Researcher Ângela Amorim Costa, from the group Tumor Microenvironment Interactions, was one of four people recognized by the company NanoString through its scholarship program, in the first edition of the prize in cell signaling in tumors. Researchers from the Pasteur Institute, the University of Manchester, and the Cancer Center in Amsterdam were also distinguished.

The objective of the project called “The impact of hypoxia on the anti-colon cancer immune response: potential implications to immunotherapy” is to understand more about colon cancer and the low levels of oxygen (hypoxia) that normally occur in solid tumors, model the immune system in the tumor microenvironment, and understand which molecular mechanisms are associated with the tumor. This knowledge can open doors for the design of alternative and more efficient therapies for tumors that do not respond to traditional treatments.
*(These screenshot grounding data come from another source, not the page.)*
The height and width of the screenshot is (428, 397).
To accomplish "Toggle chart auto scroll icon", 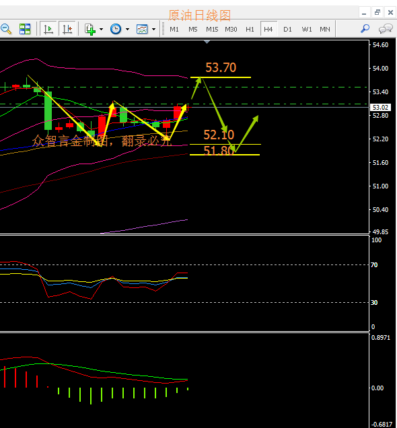I will coord(48,29).
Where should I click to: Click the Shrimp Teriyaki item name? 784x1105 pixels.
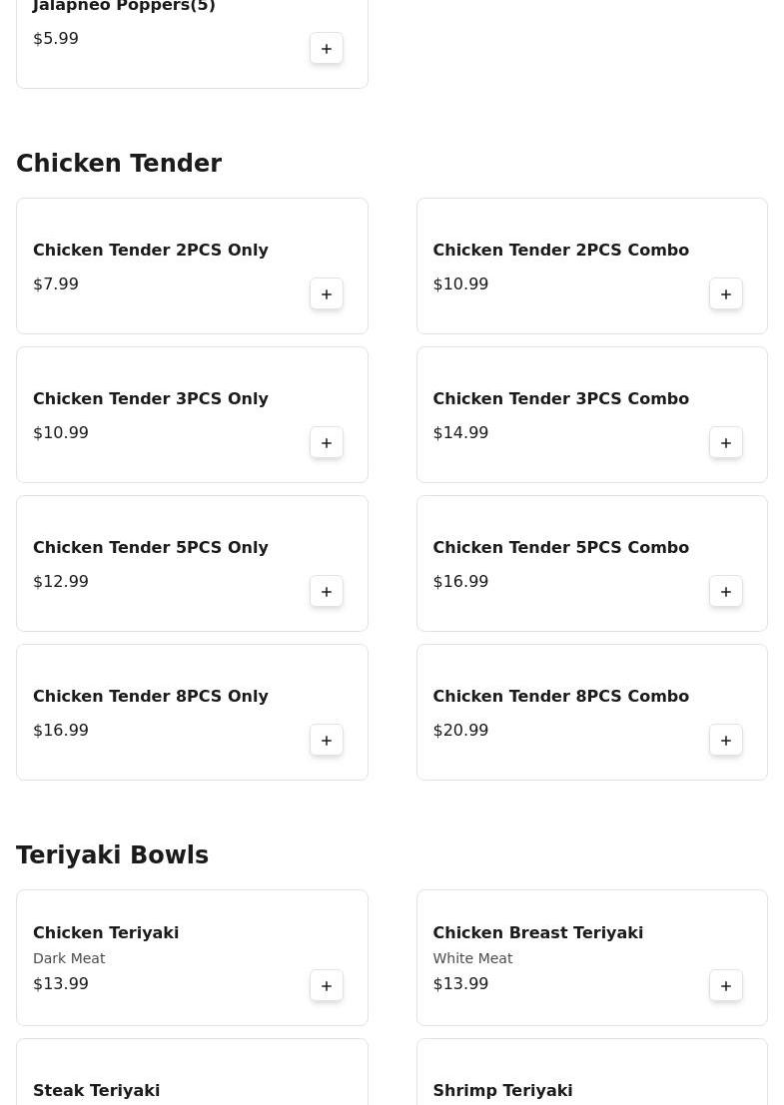point(502,1091)
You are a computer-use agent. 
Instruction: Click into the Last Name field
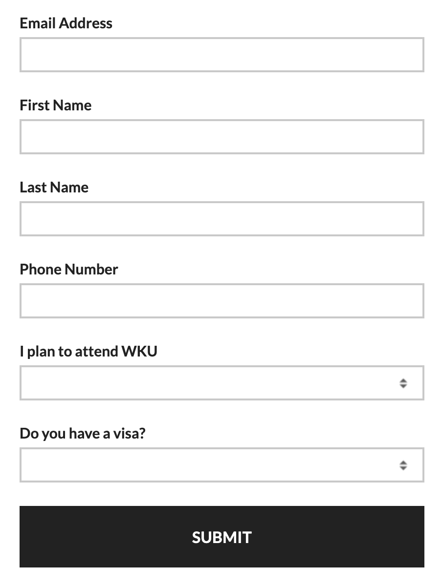221,219
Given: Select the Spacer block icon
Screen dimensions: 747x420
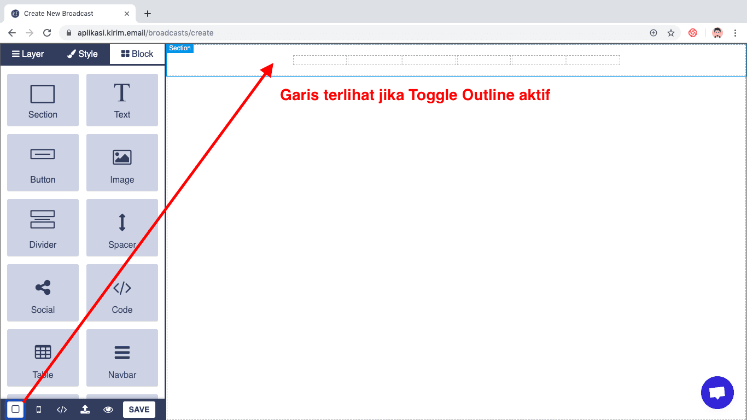Looking at the screenshot, I should click(122, 228).
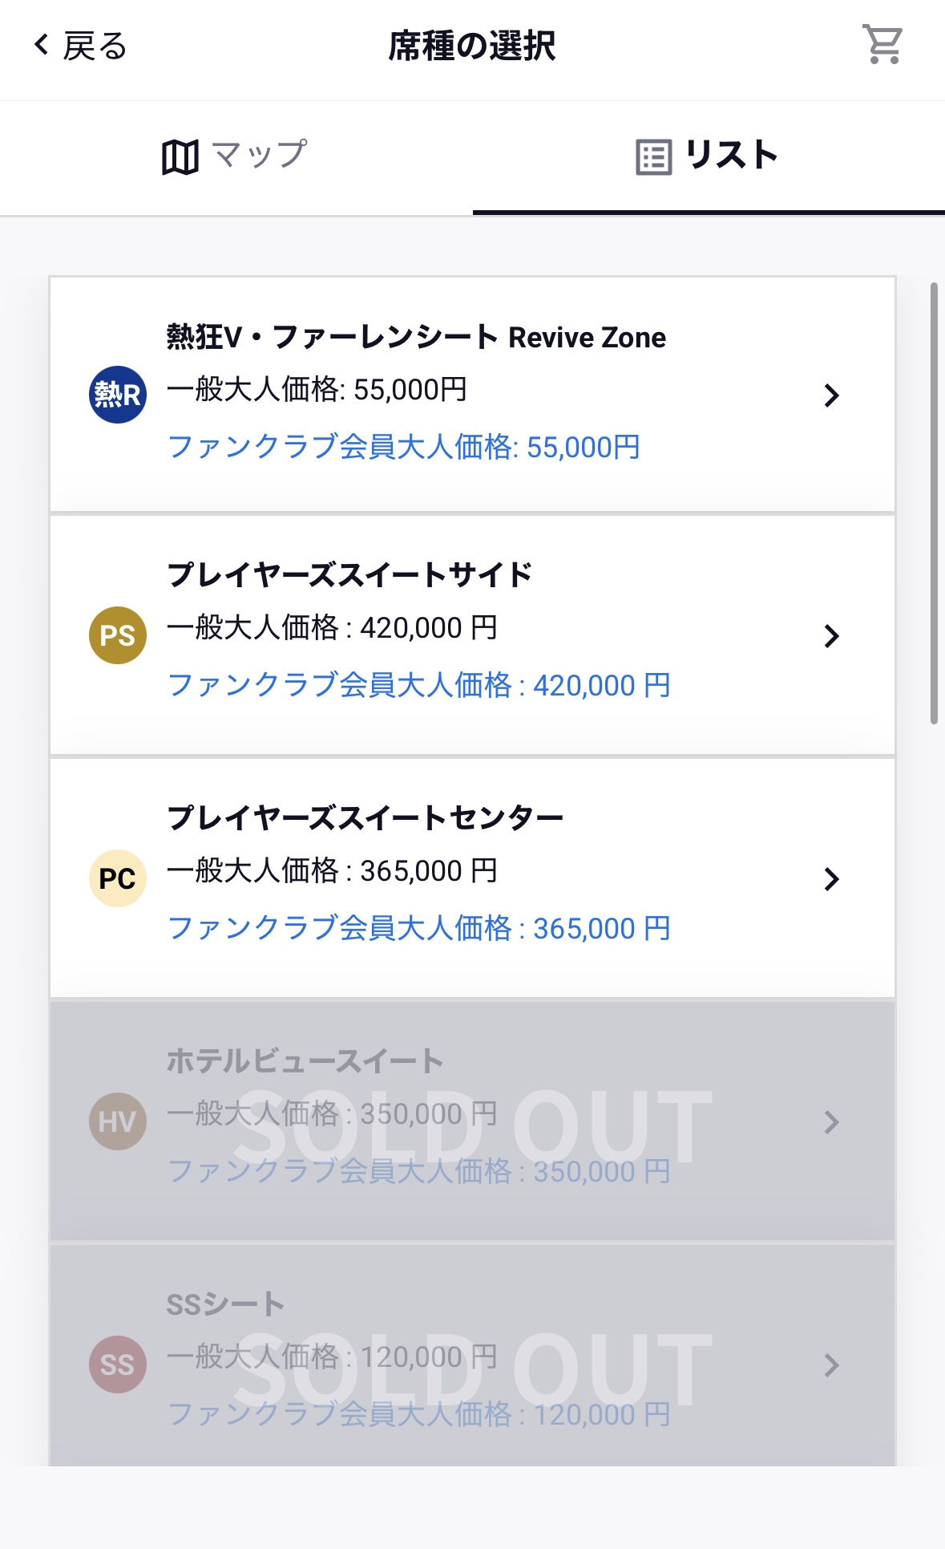Click the greyed HV seat badge
The image size is (945, 1549).
pos(118,1121)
“According to preliminary data that we have already obtained”, says the researcher, “we know that hypoxia affects both cancer cells and immune cells, conditioning the anti-tumor immune response, and that this has an impact on the response to therapy”. In other words, she adds, “any difference found underlines the urgent need to take into account the specificities of the tumor microenvironment, when the intention is to find more efficient therapies”. The researcher believes that these differences result from the colon cancer microenvironment and that it is essential to study them in order to discover effective therapies.

Amorim Costa explains that she intends to follow “an unexplored perspective and analyze the combined influence of hypoxia and immune cells, two crucial components of the tumor microenvironment”. This knowledge, explains the researcher, can “help us find biomarkers of response to therapy, allowing patients to stratify and, ultimately, arrive at more effective anti-cancer therapy”.

This recognition by the company NanoString means the possibility of using cutting edge technology in cell biology and will allow the researcher to continue studies on the influence of hypoxia on the modeling of the tumor microenvironment in colon cancer, allowing the opening of new lines of investigation.